Work request
Continue the cricket match reports from their final sentence. The reports appear before the data.

Page extract
===============

Australian captain Michael Clarke won the toss and elected to bat first. Australia got off to a brisk start, putting up 48/1 at the end of the first five overs. However, Shane Watson and David Warner were dismissed off consecutive balls with the score at 80. This triggered a collapse, with Trent Boult picking up five wickets in the first three overs of his second spell. Australia were left struggling at 106/9 at the end of 22 overs, before Brad Haddin and Pat Cummins put on 45 runs for the 10th wicket to take the Australian total to 151.

New Zealand started off rapidly in their chase, thanks to a 21-ball fifty from their captain Brendon McCullum who took his team to 72/1 after 7 overs. Soon after, Australia fought back picking up three wickets in five deliveries. New Zealand began rebuilding with a 52-run partnership between Kane Williamson and Corey Anderson. The partnership was broken when Anderson was dismissed by Glenn Maxwell and the score read 131/5. In the next three overs, Mitchell Starc and Cummins took four more wickets between them, leaving New Zealand at 146/9 in 23 overs. With 6 runs needed from 27 overs, Williamson struck a six off the bowling of Cummins to give New Zealand a memorable one-wicket victory. Williamson ended up with an unbeaten 45 and the Man of the Match was awarded to Boult who had figures of 5/27 in his 10 overs, including three maidens. New Zealand also won the Chappell–Hadlee Trophy as a result of this win.

===England vs Sri Lanka===

England captain Eoin Morgan won the toss and elected for his side to bat first. The England openers started solidly, but they were reduced from 62/0 in the 10th over to 101/3 in the 21st. Joe Root and Morgan added 60 runs for the fourth wicket before the dismissal of Morgan. The fifth wicket partnership between Root and James Taylor yielded 98 runs in 11 overs. Taylor fell for 25, following which Root was also dismissed for a 108-ball 121. England were 265/6 in the 47th over, before Jos Buttler struck an unbeaten 39 in 19 balls to take the total to 309/6 at the end of 50 overs.

===============

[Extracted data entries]
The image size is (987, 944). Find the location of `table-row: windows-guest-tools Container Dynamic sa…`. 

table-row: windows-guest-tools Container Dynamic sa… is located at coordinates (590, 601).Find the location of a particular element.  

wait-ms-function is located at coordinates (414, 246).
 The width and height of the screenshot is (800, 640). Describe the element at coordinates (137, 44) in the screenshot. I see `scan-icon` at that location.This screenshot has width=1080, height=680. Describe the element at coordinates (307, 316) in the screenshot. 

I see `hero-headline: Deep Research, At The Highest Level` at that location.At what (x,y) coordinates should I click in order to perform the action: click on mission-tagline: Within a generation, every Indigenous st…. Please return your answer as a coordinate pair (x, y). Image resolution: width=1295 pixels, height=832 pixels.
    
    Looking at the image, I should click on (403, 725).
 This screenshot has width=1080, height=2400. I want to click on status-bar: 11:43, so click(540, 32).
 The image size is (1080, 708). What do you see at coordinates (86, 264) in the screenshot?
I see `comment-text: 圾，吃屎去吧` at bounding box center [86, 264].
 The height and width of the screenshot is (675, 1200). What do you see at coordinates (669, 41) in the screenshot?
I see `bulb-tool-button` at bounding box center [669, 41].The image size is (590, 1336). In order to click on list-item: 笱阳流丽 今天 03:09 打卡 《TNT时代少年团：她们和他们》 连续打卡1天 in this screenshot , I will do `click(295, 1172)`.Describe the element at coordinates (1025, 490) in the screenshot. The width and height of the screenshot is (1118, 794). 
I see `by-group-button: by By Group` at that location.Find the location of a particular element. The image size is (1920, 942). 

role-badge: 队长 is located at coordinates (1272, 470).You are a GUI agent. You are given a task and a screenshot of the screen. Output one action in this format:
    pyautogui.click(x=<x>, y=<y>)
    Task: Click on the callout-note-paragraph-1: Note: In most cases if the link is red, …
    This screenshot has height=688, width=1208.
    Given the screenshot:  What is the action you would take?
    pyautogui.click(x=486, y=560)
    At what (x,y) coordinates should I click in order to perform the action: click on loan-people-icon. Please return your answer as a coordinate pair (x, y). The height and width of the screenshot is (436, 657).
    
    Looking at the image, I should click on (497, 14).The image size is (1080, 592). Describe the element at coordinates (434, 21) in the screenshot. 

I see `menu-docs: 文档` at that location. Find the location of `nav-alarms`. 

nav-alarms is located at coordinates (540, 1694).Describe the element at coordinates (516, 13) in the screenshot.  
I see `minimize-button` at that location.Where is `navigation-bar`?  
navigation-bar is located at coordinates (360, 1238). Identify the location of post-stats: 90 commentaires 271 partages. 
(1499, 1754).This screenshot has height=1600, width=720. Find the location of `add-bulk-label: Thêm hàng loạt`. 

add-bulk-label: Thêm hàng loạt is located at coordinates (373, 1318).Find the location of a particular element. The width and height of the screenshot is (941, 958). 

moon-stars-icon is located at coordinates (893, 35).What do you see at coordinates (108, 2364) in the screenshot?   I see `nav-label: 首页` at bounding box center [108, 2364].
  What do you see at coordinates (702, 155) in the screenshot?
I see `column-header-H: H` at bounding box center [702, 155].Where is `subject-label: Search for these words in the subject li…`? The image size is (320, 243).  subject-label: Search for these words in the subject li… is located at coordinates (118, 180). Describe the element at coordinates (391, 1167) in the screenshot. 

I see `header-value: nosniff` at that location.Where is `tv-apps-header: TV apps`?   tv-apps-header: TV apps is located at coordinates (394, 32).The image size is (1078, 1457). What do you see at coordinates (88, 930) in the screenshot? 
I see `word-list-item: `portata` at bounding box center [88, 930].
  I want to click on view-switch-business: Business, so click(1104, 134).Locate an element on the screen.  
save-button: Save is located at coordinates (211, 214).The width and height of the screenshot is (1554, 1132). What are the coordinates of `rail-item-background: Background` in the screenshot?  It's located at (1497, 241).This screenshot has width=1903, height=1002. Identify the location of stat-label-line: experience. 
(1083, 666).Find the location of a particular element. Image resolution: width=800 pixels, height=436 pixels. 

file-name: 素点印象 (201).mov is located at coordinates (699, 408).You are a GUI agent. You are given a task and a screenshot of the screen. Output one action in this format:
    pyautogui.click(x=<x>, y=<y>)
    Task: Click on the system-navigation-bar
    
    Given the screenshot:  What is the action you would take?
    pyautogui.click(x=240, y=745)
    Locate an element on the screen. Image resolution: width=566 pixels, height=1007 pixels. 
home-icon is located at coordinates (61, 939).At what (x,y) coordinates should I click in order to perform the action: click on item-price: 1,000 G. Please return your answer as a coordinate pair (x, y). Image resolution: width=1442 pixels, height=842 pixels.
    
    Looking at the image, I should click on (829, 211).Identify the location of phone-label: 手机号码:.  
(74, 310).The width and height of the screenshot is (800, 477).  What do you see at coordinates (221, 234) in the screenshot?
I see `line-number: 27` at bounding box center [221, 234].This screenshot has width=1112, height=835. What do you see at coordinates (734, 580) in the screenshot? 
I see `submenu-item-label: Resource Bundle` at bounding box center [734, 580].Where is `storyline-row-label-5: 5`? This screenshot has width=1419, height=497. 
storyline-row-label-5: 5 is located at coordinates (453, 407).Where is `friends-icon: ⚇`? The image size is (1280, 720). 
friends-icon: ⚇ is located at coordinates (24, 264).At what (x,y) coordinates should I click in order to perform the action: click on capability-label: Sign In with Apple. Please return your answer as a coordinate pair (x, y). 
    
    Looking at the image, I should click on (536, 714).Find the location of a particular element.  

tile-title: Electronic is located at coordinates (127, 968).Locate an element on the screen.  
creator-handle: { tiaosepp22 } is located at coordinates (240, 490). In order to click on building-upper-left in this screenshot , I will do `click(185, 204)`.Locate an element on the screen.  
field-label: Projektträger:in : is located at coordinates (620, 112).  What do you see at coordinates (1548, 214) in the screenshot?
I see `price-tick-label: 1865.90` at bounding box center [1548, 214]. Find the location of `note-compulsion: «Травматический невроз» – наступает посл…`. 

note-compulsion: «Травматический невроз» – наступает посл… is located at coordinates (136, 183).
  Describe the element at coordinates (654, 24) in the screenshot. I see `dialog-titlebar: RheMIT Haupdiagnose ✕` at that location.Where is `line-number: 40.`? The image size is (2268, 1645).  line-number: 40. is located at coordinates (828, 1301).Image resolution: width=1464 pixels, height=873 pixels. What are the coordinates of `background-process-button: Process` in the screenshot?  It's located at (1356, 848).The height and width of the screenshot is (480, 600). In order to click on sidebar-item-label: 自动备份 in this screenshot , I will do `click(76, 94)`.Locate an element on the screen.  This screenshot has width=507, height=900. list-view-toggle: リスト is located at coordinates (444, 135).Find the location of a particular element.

===============

Answer to this exercise
Sri Lankan innings began with Lahiru Thirimanne being dropped on 3. His opening partner Tillakaratne Dilshan was out for 44 immediately after their partnership had reached 100 runs. Kumar Sangakkara joined Thirimanne and the left-hand duo punished the England bowlers with each of the batsmen making hundreds. Thirimanne struck a six off the third ball of the 48th over to complete an emphatic 9-wicket victory. Thirimanne remained unbeaten on a 143-ball 139, while Sangakkara won the Man of the Match for his unbeaten 117 off just 86 balls.

===Australia vs Afghanistan===

Afghanistan captain Mohammad Nabi won the toss and put Australia in to bat. After losing the wicket of Aaron Finch in the third over, Australia put on a 260-run second wicket partnership between David Warner and Steve Smith, before Warner was dismissed for 178 off 133 balls. Smith and Glenn Maxwell then shared 65 runs in 32 balls for the third wicket before Smith fell five runs short of a hundred. Maxwell continued scoring at a brisk rate, but, in the 48th over, he was dismissed for a 39-ball 88. Brad Haddin scored an unbeaten 20 off 9 balls towards the end of the innings to push the Australian total to 417/6 at the end of their 50 overs, which was the highest-ever total in a World Cup match.

Afghanistan's chase was dented at regular intervals by the Australian fast bowlers. Former Afghan captain Nawroz Mangal top-scored for his team with 33 and no other batsman could go past 25. Mitchell Johnson picked up four wickets for Australia as Afghanistan were bowled out for 142 in 37.3 overs. This gave Australia a 275-run victory, the third largest victory in terms of runs in a World Cup match.

===Australia vs Sri Lanka===

Australian captain Michael Clarke won the toss and elected to bat. A shaky start in the opening, led to the fall of David Warner for 9. The shaky start from Australia continued when the other opener Finch fell for 24.